I switched the page references to CDP, due to my sloppy notes. I
apologize for any confusion this may have caused.
--
Sudalaimuthu Palaniappan <Palaniappa at AOL.COM> wrote:
>Having been familiar with the scientific method, I am yet to see a clear
>explanation of why using Pittsburgh dialect situation to draw conclusions
>about first millennium BC Sanskrit-Dravidian convergence on nasals should be
>deemed qualitatively different from using Malayalam to draw conclusions about
>the fate of stops after l/L.
This is hardly the place to discuss the Uniformatarian Principle in
general or its use in linguistics since the Neogrammarians. Labov has a
good discussion of the whole thing, with further references, to which I
refer those not already familiar with the ideas.
>As for Zvelebil's views, they are wrong and outdated.

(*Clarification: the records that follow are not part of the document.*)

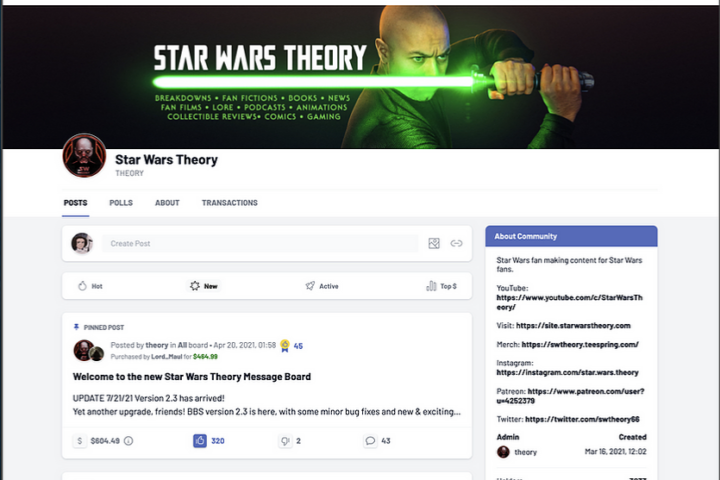Screen dimensions: 720x480
Task: Open the About tab
Action: point(167,203)
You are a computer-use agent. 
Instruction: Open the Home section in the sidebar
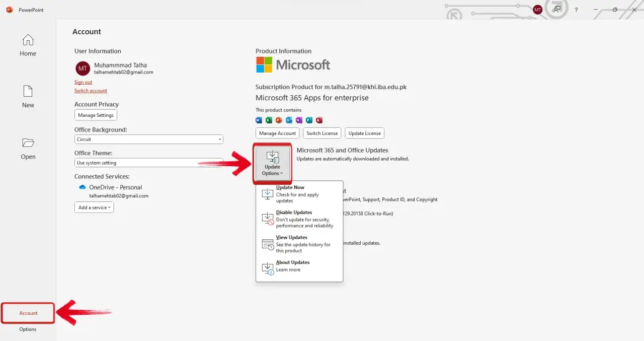(x=28, y=45)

Both Zvelebil in his `Inroduction to Dravidian lingusitics' and
DEDR, written well after 1972, maintain that n and _n are allophones
for Dravidian as a whole. Knowing nothing about North and Central
Dravidian or non-literary languages of South, I defer to them.
>Kuiper derives Skt. kavaSa (straddle-legged) from Dravidian related to
>Ta. kavar, kavalai, and kavaTu (fork of legs) in Aryans in Rig Veda,
>p.26. While Kuiper notes the absence of the form kavaz in Dravidian, if
>one takes into account Stephen Levitt's findings, one can see how a
>kaval >*kavaz/*kavaL which can lead to kavaSa in Sanskrit and with a
>dental suffix, one can get kavaTu in Tamil.

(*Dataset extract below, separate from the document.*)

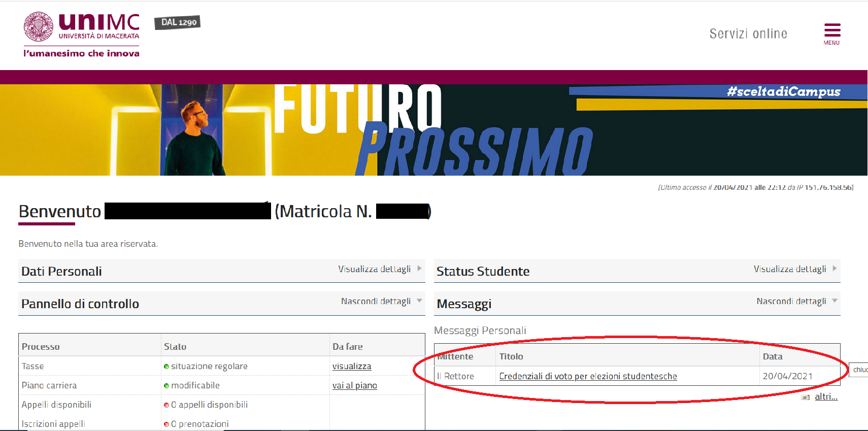Click the DAL 1290 badge
The width and height of the screenshot is (868, 431).
178,22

There are too many assumptions here for my taste. In any case, kava.sa
does not mean straddle-legged. Perhaps kava.saa+uuruu does, but that is
not clear. kava.sya.h occurs as an adjective to dura.h in MS 3.11.1 and
3, KS 38.6 and 8, VS 20.40 etc, where it seems to mean open.
Can somebody with access to the new Mayrhofer tell us what he has about
this? [I have access only to KEWA.]
This weak evidence must be set against the following two facts: One, zh
does not seem to retroflex a following t in Dravidian. [it certainly
does not in Tamil.] Second, and more serious, is that in MIA, starting
with Pali, all sibilants merge into s while in syntax we see greater
convergence with Dravidian, and greater retroflexion in stops. I am yet
see any explanation of this (other than what I proposed).
---
>As for the Hindutva folks, their arguments about Indian pre-history are
>marked by appalling ignorance about the Dravidian side. Of course, they
>are a lot more sure of their positions than scholars like Deshpande.
I guess there is a modified version of Godwin's law for Indology: If any
discussion lasts long enough, somebody will mention Hindutva/Parivar etc.
I thought that we successfully avoided that. Sigh.